It goes like this: Get up at 5 a.m. to get ready for work, take the train or drive to the office, start work at 8 a.m. and get out by 5 p.m., only to deal with a long commute back. When you finally get home, you might cook or clean or meet up with friends for a drink or something else. Maybe you work two jobs, so you go to that second job and don’t get home until nearly midnight. You’re tired.
Americans are busy. All of us are just so tired. We live in a culture of exhaustion, and it is definitely taking a toll. Not getting enough sleep or relaxation time can harm the body, from keeping it under constant stress that wears down your health to making you more accident-prone from being too tired to pay attention. But that lack of sleep can really cause problems in your life and relationships as well.
Mood. When you have a sleep shortage, you become more irritable. Your significant other will annoy you more than usual, you might want to yell at your boss, and oh, don’t get me started on that snide co-worker who likes to brag about her latest designer purchases while insinuating her superiority to you. Those things you used to be able to push to the back of your mind because you had other more important concerns now take the forefront when you’re sleep-deprived. You might say something you regret.
Memory and Focus. The sleep-deprived brain can’t focus or concentrate for long, so new information is forgotten quickly. Even older information can be temporarily forgotten because the brain is too tired to access it. Forgetfulness can be dangerous if, for example, you forget to turn off the stove before you leave the house, or forget to blow out your candles before going to bed. In relationships, you might forget an important date or accidentally break a promise.
Safety.

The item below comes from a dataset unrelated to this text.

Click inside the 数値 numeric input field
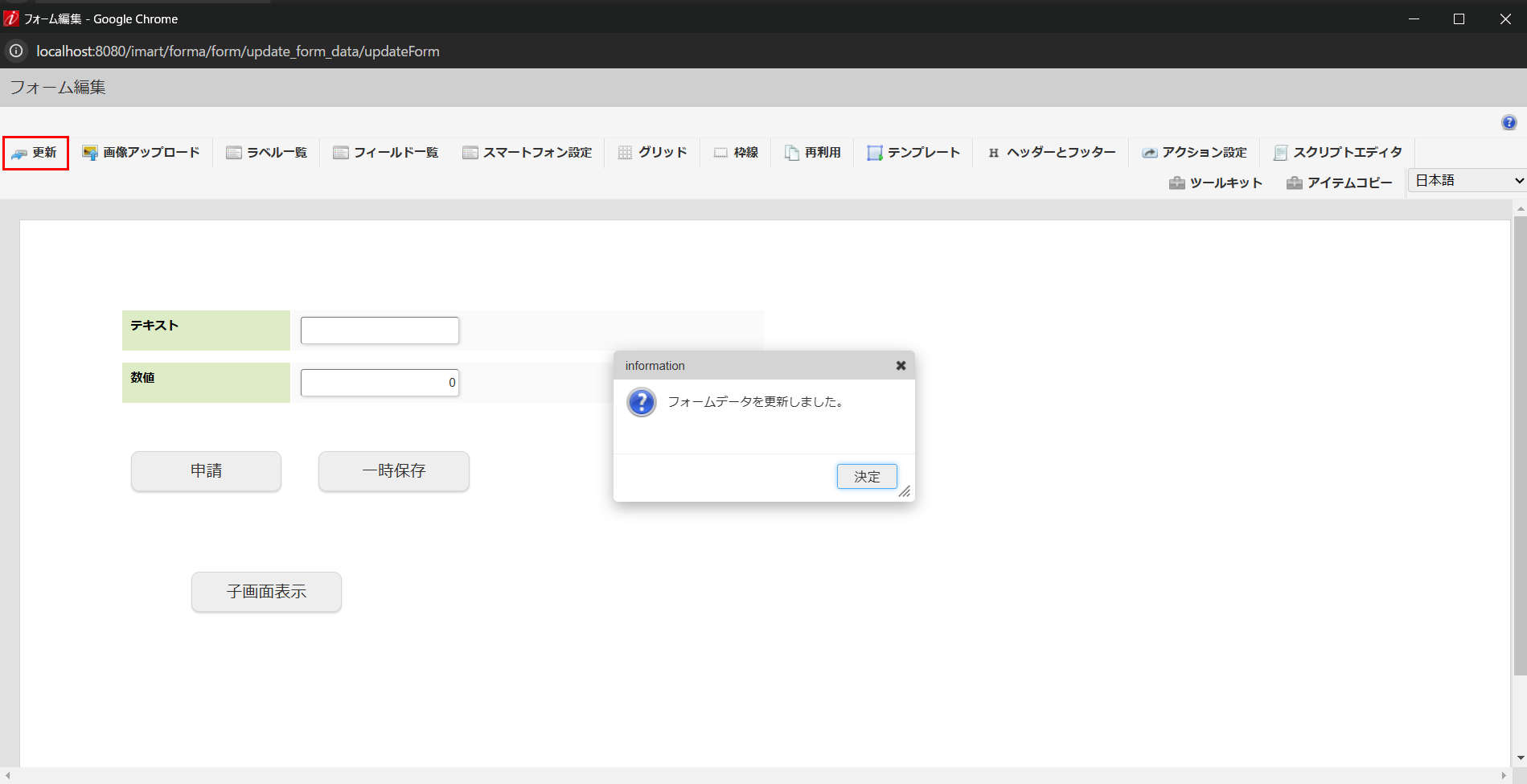(379, 382)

In addition to an inability to control your mood or remember important things, a lack of sleep can mess with your concentration and increase your susceptibility to accidents. How many times have you heard of truck drivers falling asleep at the wheel and crashing on the freeway? According to the Division of Sleep Medicine at Harvard Medical School, insufficient sleep has been a contributing factor in tragic accidents that have been tied to significant loss of life. Your body needs sleep in order to function properly, and the longer you go without it, the worse effect it has on your body and in your life. It can affect your job performance, your attention to safety and even be life threatening.
It can be tough to get the recommended amount of sleep your body needs. If you have trouble sleeping, talk with your doctor to find out the cause. Sometimes it could be as simple as getting a new mattress or changing your nightly routine, while other solutions include sleep regulating medicines.